Infatti quando il vescovo Carlo Gritti Morlacchi ha concesso il trasferimento dei resti mortali di don Rubbi all’altare della Madonna nella parrocchia dove abitualmente impartiva le sue benedizioni, non sono mai mancati i ceri accesi e i fiori freschi con numerosi quadretti o cuori per le grazie ricevute. Già le suore di clausura di Zogno stanno pregando per ottenere da Dio, attraverso l’intercessione di don Rubbi, il rinnovamento della chiesa di Bergamo nei capi e nei fedeli. Abbiamo anche la fortuna di avere a Roma, al vescovo piacendo, come postulatore della causa di beatificazione padre Cristoforo Zambelli di Zogno, già incaricato come postulatore delle cause che riguardano l’Ordine dei Francescani Minori che gestiscono, per intenderci, i santuari di Padova e d’Assisi. Sia al tempo del Rubbi, come pure al nostro tempo, la Chiesa attraversa momenti di profonda crisi. I personaggi che hanno dato e possono dare la risposta più efficace a tutte le eresie e le crisi di ogni tempo non sono le dispute teologiche o gli inquisitori che hanno mandato al rogo tanti innocenti, ma sono i santi come il don Rubbi che nella preghiera, nella pazienza e nel silenzio hanno dato credito alla Parola di Dio.
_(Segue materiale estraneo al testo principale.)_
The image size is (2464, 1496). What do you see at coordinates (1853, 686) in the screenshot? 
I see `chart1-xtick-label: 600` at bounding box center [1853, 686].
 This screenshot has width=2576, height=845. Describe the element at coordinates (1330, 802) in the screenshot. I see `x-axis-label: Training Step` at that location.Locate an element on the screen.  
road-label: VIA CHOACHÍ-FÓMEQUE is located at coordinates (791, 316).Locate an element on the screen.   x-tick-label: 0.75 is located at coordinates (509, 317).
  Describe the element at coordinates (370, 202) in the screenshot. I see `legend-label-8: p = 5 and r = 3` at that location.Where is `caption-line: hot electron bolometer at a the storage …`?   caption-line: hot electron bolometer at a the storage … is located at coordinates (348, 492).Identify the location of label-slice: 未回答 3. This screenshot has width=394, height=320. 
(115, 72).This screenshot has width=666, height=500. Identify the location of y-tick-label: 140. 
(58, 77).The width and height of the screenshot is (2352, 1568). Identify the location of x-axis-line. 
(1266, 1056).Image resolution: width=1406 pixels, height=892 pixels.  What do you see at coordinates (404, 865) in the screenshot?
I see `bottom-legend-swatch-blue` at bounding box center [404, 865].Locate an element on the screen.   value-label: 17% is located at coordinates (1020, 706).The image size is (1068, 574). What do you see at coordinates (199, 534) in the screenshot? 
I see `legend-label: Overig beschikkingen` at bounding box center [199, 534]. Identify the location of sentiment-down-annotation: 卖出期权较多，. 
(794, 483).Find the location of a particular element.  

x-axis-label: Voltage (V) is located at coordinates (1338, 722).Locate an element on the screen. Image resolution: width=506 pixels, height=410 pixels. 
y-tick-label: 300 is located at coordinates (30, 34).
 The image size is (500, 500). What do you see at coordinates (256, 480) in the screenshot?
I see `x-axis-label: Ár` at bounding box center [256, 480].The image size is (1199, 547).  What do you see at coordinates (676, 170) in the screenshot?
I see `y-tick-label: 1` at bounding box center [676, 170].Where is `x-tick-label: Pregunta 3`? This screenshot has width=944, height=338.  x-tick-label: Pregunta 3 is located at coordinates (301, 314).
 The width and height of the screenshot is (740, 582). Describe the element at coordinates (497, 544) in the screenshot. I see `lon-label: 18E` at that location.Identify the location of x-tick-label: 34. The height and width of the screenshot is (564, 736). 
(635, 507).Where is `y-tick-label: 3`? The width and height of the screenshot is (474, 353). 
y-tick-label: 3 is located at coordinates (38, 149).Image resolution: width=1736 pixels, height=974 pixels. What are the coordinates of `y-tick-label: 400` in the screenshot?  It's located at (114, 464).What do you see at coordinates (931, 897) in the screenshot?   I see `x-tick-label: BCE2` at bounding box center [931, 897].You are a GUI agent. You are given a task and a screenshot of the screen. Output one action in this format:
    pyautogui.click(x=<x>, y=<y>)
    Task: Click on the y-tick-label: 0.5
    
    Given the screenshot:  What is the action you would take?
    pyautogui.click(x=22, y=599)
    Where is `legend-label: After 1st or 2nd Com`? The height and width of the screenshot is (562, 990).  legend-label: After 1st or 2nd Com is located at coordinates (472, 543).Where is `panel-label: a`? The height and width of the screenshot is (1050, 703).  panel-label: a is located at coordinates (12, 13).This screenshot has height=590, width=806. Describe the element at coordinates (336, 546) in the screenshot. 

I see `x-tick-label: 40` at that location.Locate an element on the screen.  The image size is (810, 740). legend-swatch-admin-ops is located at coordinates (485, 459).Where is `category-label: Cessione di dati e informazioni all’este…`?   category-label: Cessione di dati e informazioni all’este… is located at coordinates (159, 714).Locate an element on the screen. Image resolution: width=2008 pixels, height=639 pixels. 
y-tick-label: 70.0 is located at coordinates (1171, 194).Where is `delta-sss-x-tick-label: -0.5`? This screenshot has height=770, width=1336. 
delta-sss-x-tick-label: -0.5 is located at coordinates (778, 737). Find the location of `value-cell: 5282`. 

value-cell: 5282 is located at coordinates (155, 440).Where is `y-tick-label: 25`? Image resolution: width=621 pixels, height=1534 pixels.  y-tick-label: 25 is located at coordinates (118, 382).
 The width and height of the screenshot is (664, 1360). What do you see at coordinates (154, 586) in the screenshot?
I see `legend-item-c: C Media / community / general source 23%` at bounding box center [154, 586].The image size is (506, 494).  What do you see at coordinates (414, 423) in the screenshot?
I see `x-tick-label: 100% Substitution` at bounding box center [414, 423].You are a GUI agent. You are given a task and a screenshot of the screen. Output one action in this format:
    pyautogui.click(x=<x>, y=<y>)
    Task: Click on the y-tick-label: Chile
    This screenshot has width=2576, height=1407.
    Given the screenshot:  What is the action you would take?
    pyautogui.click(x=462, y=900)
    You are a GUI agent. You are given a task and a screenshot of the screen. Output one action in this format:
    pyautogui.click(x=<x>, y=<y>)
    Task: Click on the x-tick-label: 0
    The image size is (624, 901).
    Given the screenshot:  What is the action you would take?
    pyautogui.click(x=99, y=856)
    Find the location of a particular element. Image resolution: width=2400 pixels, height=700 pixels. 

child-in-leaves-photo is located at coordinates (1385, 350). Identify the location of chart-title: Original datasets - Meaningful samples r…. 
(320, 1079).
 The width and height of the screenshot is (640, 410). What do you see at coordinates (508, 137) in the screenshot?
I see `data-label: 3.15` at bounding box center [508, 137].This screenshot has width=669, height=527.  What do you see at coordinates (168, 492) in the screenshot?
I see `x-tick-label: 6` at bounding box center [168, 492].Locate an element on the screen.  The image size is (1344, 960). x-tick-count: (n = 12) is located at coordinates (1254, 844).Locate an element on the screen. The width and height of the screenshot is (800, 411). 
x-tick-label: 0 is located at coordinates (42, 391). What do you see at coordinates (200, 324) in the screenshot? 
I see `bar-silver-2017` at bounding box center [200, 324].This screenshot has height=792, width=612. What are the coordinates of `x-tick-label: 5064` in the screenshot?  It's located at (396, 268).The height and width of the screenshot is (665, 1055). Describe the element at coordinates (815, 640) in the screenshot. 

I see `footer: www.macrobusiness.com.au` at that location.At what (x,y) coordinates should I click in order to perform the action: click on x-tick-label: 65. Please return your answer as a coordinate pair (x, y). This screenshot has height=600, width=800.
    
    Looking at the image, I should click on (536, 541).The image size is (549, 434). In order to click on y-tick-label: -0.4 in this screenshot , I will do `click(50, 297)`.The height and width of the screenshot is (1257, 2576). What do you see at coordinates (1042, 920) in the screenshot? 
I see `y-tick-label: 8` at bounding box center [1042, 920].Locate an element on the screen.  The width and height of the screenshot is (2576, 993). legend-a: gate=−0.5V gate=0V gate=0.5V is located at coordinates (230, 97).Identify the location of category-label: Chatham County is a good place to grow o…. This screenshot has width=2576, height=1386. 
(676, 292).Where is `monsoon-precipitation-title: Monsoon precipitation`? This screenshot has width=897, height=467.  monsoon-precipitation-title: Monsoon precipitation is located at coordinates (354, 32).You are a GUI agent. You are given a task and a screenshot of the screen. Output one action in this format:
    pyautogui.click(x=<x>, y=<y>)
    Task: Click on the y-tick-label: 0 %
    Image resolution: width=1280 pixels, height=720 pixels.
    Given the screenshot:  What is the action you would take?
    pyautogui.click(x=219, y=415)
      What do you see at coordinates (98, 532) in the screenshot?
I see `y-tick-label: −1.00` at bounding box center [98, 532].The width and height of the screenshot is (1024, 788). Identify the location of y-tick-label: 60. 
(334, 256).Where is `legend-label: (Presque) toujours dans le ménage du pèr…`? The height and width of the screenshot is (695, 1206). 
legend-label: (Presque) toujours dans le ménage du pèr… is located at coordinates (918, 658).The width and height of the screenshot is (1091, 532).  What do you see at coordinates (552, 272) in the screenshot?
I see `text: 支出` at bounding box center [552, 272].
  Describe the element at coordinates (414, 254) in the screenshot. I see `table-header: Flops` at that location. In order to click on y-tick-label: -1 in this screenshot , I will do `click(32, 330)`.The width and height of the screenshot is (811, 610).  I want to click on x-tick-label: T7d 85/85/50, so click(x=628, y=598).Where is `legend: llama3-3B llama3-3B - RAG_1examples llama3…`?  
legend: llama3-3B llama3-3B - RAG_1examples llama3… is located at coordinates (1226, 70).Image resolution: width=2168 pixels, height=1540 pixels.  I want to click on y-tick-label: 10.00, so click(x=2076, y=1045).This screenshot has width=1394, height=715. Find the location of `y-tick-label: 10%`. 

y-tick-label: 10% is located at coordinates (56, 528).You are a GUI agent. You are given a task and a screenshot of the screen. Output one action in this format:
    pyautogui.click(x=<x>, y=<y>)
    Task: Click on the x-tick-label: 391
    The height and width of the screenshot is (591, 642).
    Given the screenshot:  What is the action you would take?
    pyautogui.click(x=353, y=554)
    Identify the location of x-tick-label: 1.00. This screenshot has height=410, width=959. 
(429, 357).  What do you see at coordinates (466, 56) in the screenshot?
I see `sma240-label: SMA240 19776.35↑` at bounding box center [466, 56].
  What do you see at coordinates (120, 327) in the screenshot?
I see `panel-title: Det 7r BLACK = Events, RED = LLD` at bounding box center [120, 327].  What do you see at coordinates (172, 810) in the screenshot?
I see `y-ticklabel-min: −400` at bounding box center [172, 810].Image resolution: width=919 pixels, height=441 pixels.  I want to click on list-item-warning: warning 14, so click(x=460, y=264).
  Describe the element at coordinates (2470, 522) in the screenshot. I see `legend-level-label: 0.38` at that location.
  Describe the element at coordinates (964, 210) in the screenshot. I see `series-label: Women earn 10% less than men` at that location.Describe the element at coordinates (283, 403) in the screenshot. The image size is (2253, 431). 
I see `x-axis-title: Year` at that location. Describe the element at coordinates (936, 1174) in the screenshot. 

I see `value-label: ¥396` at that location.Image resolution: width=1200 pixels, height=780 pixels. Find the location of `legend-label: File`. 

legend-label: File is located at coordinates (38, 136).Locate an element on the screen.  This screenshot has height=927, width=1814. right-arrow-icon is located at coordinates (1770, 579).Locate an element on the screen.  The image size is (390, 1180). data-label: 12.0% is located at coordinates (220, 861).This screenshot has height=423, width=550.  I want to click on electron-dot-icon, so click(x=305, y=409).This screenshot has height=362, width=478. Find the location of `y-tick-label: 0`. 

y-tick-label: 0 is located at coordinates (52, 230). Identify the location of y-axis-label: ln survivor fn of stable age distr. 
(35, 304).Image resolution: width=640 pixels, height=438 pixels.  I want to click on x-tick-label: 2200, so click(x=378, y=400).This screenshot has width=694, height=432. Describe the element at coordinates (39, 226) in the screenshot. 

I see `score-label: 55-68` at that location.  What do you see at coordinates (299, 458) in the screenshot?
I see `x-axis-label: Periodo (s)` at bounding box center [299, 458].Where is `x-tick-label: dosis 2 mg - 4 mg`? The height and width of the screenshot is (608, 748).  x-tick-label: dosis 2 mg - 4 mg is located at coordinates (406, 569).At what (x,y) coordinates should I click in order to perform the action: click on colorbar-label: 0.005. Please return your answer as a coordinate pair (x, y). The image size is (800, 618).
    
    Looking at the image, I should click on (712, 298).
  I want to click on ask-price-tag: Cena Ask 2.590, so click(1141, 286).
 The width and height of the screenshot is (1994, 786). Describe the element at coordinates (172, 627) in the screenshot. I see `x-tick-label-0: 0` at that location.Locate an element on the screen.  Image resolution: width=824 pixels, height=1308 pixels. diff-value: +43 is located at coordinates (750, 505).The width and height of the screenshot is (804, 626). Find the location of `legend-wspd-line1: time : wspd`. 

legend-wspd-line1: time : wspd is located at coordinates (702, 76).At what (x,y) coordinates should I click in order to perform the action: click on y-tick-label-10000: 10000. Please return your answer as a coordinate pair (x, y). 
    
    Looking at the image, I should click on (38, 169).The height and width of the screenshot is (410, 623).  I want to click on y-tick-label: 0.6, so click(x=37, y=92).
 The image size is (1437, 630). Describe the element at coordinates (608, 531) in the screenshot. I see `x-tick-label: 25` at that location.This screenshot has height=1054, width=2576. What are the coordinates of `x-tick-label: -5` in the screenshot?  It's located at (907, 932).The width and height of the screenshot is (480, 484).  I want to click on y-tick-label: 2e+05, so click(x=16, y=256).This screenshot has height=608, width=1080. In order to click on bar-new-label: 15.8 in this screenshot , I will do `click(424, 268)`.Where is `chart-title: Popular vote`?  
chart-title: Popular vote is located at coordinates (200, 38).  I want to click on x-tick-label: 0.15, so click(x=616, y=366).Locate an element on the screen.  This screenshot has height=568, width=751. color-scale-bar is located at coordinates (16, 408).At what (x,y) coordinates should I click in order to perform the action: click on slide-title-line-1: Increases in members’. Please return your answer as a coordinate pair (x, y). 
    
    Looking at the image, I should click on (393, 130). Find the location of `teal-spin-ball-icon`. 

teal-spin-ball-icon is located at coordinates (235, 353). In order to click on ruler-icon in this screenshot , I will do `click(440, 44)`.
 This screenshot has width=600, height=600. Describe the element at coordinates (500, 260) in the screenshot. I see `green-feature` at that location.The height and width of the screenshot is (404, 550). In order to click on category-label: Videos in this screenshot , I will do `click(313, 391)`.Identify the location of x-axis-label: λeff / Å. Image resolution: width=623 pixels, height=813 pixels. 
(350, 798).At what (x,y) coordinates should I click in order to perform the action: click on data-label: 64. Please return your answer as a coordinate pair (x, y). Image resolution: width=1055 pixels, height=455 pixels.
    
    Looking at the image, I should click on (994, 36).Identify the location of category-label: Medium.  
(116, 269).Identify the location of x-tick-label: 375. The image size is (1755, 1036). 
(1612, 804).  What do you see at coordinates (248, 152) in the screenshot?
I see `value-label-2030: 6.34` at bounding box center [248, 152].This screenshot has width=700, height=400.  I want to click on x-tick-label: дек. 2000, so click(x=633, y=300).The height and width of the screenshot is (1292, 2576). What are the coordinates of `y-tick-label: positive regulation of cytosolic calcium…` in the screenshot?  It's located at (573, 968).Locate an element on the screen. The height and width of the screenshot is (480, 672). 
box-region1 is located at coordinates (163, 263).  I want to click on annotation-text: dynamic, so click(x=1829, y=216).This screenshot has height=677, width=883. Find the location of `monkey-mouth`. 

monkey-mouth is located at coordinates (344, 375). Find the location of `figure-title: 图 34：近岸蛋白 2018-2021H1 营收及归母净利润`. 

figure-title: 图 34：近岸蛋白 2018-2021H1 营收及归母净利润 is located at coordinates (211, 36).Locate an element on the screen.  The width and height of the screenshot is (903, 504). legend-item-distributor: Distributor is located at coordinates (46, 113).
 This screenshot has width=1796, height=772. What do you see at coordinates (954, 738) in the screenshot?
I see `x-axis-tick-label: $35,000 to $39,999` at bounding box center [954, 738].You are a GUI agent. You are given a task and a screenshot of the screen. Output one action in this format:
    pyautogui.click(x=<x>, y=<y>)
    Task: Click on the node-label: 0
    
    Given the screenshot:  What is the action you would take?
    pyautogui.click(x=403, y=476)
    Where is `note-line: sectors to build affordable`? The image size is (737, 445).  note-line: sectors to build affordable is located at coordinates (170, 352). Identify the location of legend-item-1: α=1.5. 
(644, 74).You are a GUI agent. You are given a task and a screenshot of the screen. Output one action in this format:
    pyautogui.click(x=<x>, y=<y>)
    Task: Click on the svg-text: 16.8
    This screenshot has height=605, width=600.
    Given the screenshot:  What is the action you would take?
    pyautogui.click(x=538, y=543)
E se la Chiesa sta a galla nonostante le eresie, le defezioni e gli scandali, non è soprattutto per merito di chi sta in alto a dominarla, ma di chi sta sotto a sostenerla, come il popolo santo di Dio coi suoi santi che costituiscono le fondamenta solide, anche se non si vedono, del tempio santo di Dio che è la Chiesa. Ripeto e concludo: la Chiesa ha bisogno di santi perché tutti gli uomini siano santi, poiché Dio è Santo e non può ammettere alla sua presenza chi non è santo. Don Rubbi con la sua vita e la sua morte ce l’ha insegnato.
N.B. Don Giuseppe Rottigni lesse l’orazione funebre il 17 marzo 1785. Nel trigesimo di morte Don Giuseppe Rota, curato di Almenno San Salvatore, recitò l’ orazione funebre che durò più di due ore e disse: “Don Rubbi è sepolto ai piedi della grandinata dell’altare maggiore, il primo in questo sepolcro dei pastori di questa chiesa”.